(DATA LISTING):
• • • • •

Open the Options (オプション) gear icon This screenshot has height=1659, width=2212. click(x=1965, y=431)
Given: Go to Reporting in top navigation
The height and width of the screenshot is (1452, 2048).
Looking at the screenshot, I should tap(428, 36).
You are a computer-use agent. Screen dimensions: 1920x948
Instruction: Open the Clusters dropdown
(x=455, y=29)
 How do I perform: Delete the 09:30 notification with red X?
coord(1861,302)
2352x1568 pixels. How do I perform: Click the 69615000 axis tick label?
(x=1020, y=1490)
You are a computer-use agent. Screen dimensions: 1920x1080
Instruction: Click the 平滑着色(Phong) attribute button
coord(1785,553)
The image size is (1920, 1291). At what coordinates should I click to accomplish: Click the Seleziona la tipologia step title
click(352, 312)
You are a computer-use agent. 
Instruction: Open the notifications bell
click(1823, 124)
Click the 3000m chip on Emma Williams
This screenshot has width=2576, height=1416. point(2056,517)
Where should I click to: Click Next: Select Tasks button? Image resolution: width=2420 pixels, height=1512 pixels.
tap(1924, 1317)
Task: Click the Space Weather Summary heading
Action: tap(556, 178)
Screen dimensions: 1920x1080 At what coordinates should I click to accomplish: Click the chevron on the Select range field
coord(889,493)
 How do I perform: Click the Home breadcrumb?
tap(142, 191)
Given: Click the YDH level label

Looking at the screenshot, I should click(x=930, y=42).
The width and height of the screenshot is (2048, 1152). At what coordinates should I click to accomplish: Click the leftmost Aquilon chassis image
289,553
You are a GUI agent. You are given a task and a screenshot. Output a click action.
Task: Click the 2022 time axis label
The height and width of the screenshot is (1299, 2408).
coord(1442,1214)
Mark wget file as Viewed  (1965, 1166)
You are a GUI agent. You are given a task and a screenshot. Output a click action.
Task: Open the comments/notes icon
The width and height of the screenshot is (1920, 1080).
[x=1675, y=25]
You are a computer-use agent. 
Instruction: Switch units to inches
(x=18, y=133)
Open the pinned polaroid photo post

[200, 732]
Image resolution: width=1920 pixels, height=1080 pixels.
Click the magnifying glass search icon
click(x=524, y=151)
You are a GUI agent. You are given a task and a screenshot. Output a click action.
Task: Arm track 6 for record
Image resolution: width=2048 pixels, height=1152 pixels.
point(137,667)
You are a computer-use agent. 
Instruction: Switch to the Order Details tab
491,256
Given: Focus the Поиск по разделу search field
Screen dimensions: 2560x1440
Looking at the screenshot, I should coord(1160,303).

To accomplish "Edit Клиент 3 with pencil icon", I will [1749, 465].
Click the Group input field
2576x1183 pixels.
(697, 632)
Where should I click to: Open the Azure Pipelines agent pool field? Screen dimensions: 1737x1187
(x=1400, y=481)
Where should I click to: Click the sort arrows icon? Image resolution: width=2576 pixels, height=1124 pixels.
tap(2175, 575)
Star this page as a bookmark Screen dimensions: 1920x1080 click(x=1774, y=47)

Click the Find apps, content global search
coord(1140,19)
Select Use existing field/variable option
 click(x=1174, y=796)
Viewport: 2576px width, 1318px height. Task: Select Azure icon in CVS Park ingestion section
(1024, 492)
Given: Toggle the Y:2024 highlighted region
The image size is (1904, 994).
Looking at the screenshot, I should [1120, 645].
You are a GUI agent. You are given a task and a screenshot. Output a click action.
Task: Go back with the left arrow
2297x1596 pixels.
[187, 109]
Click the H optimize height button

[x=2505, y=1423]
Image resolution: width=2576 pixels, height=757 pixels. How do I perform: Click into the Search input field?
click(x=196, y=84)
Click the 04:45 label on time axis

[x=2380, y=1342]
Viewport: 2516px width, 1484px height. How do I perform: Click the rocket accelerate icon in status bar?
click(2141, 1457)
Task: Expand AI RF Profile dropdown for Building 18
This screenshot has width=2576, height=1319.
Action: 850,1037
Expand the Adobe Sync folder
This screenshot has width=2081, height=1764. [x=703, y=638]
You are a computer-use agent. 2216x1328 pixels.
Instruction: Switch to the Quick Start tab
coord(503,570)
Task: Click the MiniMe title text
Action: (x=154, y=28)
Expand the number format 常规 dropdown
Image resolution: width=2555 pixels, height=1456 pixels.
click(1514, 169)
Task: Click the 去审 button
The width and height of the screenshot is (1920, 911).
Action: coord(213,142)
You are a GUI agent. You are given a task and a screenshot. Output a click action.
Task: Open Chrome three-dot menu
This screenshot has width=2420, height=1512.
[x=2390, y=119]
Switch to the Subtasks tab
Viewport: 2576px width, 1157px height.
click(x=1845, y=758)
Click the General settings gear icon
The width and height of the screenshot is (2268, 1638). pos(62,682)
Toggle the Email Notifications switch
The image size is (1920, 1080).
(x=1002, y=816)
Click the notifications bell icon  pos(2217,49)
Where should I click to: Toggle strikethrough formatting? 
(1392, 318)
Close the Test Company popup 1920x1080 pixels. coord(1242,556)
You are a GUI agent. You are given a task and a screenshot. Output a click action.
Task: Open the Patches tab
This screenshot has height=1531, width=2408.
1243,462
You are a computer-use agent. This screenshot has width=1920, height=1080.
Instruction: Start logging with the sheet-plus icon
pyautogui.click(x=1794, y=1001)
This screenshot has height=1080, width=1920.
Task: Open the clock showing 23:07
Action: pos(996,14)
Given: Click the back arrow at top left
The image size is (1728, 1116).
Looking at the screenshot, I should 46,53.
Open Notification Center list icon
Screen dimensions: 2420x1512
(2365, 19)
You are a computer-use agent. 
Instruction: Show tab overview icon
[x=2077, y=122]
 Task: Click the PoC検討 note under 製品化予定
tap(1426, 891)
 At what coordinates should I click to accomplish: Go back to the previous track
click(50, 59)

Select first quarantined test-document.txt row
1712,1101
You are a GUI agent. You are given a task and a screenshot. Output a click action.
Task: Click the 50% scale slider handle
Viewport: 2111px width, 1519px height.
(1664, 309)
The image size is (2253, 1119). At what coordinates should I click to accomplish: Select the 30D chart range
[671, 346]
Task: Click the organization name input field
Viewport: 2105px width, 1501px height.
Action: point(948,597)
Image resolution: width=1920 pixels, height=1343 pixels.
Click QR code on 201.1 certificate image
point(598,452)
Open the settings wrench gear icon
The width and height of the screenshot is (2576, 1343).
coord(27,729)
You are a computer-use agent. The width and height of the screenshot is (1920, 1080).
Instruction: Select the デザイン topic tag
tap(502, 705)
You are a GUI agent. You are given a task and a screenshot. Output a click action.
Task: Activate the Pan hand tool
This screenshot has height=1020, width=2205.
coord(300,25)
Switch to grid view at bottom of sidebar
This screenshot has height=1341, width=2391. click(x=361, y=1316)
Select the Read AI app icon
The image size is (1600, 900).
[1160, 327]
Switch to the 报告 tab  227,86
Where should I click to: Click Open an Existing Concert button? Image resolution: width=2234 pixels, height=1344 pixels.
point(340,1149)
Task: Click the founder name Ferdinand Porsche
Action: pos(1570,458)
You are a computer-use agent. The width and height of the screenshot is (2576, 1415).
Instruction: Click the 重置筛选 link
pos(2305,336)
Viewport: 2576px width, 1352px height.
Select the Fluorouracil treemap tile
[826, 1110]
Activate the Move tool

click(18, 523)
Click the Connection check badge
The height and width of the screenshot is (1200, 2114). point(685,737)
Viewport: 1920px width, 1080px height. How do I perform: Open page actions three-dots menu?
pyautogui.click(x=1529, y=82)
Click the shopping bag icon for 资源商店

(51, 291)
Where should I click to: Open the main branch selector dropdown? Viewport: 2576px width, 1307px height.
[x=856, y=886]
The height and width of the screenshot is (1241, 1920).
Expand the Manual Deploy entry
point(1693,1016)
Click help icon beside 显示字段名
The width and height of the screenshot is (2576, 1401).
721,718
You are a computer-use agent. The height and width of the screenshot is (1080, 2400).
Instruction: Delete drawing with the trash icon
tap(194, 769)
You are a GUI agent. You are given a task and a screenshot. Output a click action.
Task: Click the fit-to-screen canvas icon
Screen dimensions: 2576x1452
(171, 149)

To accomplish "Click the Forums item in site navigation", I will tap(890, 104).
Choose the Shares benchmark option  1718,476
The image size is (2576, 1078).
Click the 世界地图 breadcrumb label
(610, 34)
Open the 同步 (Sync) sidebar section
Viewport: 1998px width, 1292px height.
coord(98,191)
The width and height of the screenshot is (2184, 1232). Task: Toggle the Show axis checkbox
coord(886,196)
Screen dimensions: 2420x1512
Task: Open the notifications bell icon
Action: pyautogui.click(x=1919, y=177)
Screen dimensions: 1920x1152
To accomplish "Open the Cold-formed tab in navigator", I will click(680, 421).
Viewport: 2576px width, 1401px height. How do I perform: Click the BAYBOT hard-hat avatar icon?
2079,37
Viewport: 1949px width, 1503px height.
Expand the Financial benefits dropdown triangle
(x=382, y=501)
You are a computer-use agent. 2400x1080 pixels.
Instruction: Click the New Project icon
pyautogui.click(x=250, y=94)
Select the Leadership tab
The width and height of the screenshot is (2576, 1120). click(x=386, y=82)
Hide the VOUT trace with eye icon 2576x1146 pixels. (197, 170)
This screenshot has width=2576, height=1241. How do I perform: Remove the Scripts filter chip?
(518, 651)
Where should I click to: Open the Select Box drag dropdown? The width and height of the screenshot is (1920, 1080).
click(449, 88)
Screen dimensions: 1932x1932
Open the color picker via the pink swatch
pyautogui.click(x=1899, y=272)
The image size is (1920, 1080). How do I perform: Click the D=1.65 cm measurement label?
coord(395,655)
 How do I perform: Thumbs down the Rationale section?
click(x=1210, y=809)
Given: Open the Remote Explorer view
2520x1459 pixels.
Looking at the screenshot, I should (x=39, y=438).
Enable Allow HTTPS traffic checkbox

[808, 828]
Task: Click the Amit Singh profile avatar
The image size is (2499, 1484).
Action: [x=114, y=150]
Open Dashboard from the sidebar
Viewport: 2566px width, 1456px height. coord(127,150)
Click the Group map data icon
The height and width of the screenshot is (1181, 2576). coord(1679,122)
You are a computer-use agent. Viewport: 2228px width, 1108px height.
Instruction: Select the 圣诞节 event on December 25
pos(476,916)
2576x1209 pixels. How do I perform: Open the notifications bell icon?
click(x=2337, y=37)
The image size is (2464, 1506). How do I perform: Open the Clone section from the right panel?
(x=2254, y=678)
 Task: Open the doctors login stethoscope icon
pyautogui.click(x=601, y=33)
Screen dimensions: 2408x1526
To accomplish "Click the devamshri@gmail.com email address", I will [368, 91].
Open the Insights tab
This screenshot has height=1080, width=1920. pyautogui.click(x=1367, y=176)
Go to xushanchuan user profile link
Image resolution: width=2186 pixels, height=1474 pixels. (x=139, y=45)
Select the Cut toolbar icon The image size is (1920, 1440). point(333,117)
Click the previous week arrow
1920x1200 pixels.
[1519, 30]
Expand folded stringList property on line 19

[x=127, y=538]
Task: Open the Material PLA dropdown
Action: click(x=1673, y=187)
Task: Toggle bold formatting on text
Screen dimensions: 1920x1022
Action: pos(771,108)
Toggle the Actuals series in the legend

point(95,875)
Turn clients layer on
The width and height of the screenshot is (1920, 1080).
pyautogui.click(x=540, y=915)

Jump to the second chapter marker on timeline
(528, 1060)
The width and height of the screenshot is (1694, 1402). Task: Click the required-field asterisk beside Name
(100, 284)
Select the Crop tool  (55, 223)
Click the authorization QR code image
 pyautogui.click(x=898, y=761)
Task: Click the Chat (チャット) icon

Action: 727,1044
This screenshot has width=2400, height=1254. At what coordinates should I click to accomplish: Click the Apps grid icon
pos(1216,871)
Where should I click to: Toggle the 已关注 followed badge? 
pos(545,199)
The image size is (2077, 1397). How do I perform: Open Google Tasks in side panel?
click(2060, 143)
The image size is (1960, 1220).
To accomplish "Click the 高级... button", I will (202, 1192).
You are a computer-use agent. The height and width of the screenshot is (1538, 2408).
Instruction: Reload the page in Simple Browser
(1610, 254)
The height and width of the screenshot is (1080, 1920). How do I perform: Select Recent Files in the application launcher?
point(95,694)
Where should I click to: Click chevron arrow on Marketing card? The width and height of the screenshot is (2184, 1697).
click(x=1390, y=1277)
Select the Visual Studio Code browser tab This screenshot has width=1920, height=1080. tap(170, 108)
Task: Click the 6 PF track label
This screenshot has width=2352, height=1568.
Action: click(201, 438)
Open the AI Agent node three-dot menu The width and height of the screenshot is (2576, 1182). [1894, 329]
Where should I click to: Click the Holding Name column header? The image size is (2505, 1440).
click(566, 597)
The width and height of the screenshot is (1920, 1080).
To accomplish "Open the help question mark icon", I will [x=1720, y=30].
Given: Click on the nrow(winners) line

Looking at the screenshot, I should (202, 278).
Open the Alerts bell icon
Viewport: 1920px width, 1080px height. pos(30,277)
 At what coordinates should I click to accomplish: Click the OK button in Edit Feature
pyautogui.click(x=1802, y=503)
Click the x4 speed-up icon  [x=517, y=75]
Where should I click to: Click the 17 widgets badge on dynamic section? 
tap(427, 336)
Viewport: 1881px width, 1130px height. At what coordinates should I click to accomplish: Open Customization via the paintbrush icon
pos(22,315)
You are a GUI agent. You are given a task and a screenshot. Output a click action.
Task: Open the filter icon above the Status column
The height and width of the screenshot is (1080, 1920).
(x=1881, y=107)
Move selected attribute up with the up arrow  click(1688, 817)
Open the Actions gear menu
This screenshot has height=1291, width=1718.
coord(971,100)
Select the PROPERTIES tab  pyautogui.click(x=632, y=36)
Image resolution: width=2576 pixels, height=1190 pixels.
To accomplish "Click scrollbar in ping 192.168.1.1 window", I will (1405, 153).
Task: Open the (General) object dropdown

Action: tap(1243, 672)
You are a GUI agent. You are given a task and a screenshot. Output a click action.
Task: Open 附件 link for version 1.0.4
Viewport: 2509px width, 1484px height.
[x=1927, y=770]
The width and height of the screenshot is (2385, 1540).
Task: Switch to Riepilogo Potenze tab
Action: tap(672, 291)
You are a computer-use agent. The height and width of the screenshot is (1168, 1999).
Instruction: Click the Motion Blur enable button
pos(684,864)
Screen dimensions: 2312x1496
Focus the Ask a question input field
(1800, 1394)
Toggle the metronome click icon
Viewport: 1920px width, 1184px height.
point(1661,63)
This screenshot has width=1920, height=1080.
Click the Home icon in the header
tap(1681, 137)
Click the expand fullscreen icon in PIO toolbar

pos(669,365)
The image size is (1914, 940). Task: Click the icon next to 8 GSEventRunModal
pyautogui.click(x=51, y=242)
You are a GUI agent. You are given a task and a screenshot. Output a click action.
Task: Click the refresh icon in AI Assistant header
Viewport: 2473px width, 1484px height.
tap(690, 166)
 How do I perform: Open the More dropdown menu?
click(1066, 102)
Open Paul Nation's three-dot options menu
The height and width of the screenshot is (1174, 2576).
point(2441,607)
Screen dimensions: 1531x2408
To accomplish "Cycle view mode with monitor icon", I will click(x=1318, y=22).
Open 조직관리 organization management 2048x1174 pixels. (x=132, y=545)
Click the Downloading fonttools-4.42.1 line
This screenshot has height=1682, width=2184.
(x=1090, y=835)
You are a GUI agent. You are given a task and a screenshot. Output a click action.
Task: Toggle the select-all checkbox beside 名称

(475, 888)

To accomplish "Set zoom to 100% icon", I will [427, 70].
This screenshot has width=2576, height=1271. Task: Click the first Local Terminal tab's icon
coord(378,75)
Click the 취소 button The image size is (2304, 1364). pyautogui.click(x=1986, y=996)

• • • • •

(WHAT IS EXPECTED):
For this exercise, copy each line from the listing above that has the word "navigation".

(SOLUTION FOR THIS EXERCISE):
Given: Go to Reporting in top navigation
To accomplish "Click the Forums item in site navigation", I will tap(890, 104).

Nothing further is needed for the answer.